TASK DIRECTIONS: Copy out each of the entries below word for word, leaving out the pictures.

Start DATASET ROWS

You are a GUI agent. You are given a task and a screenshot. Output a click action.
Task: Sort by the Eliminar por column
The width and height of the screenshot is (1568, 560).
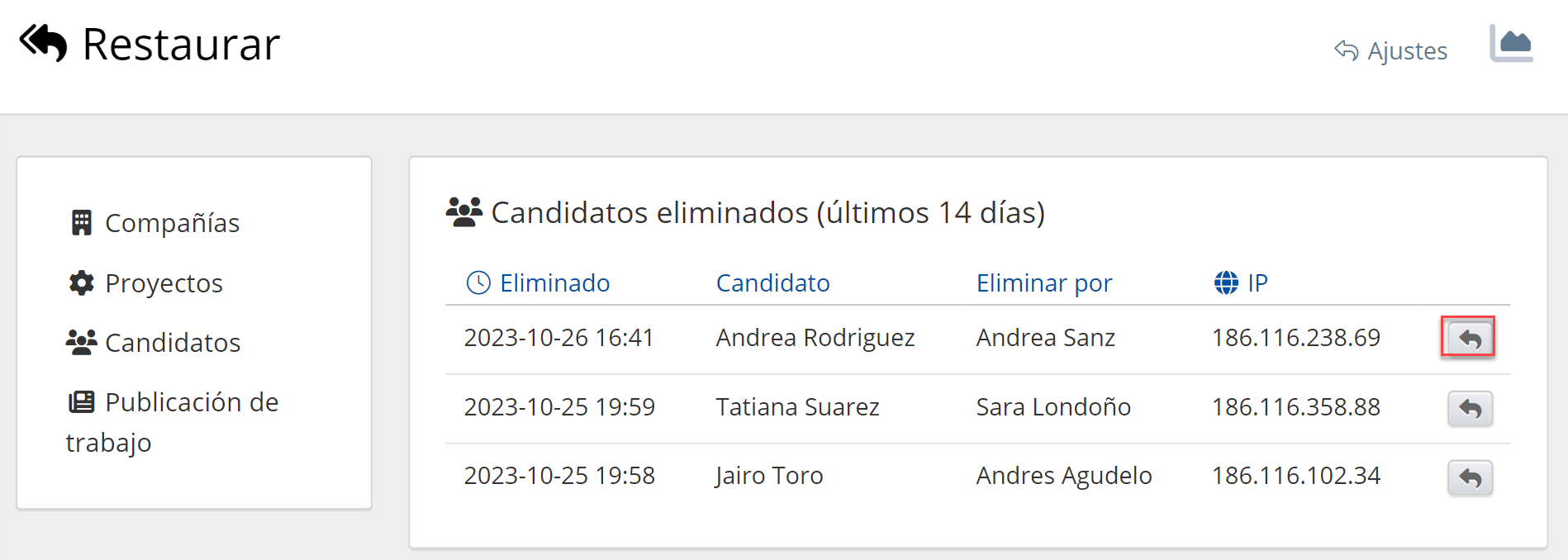pyautogui.click(x=1043, y=283)
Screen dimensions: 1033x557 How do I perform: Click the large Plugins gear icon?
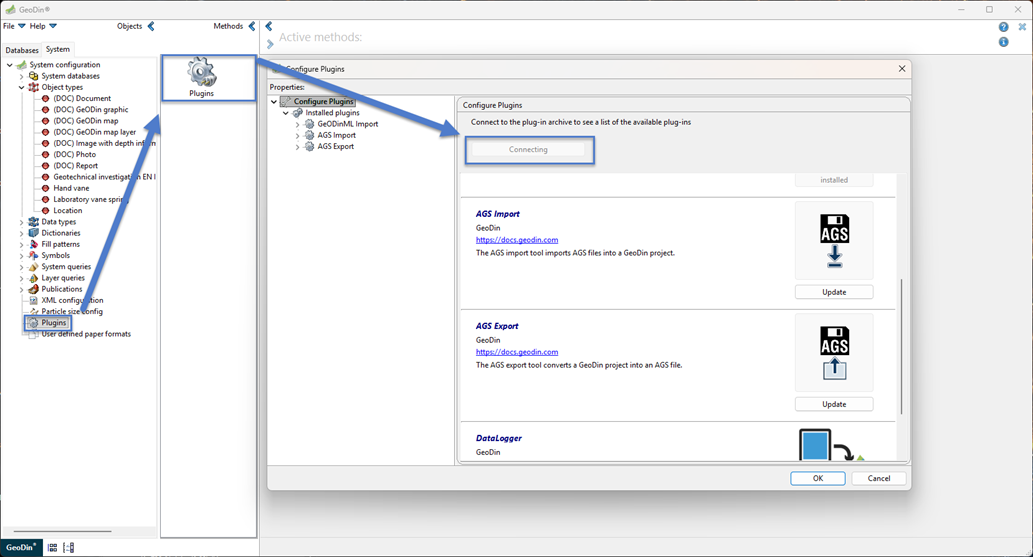pos(202,72)
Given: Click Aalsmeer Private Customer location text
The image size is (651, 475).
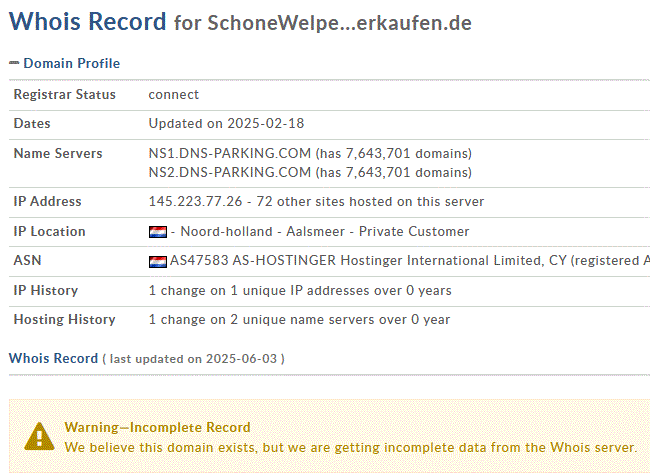Looking at the screenshot, I should 377,231.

End DATASET ROWS

OUTPUT:
You are a GUI agent. You are given a task and a screenshot. Output a click action.
Task: Sort by the Eliminar por column
The width and height of the screenshot is (1568, 560).
pyautogui.click(x=1043, y=283)
Screen dimensions: 1033x557 How do I perform: Click the large Plugins gear icon?
pos(202,72)
Given: Click Aalsmeer Private Customer location text
The image size is (651, 475).
Looking at the screenshot, I should 377,231.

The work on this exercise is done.